The problem that ultimately led the NSA to discontinue the searches was in how the agency collects emails and other messages, the Times reports, citing officials familiar with the matter. Agents are apparently able to access bundles of messages from internet companies, some of which are only sent between two parties in the U.S. and thus are subject to the Fourth Amendment. The Foreign Intelligence Surveillance Court, which oversees such secret spying, told the NSA that it could only continue the program if analysts didn't have access to the bundled messages.
But NSA analysts continued to query the bundles against the court rules, the Times reports. The agency has since stopped following an in-house review of surveillance policies that "discovered several inadvertent compliance lapses," the NSA said in a Friday statement.

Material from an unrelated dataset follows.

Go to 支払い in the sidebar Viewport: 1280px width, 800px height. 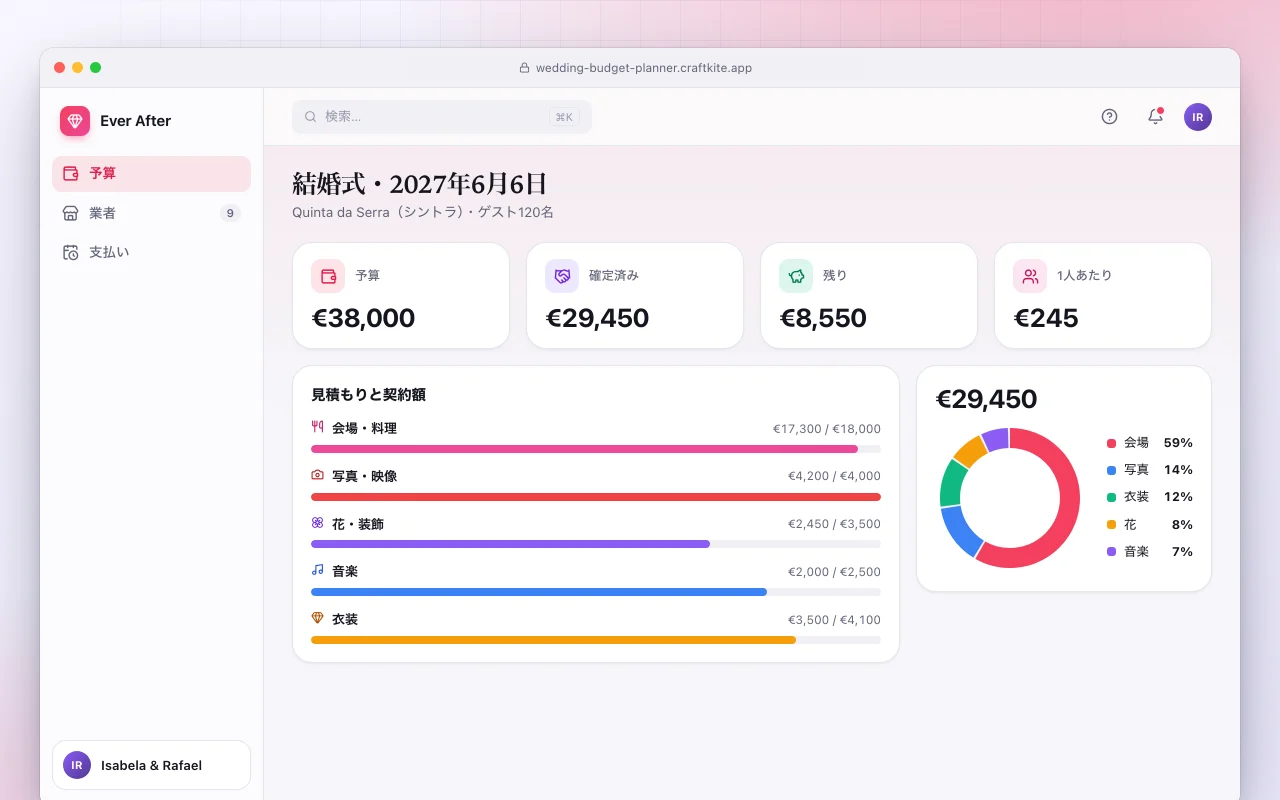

"Even though NSA does not have the ability at this time to stop collecting 'about' information without losing some other important data, the Agency will stop the practice to reduce the chance that it would acquire communications of U.S. persons or others who are not in direct contact with a foreign intelligence target," according to the statement.
It's unclear whether the agency will try to find another way to monitor "about" messages to comply with the law, but the agency said it would continue to collect messages sent directly to or from terrorism suspects.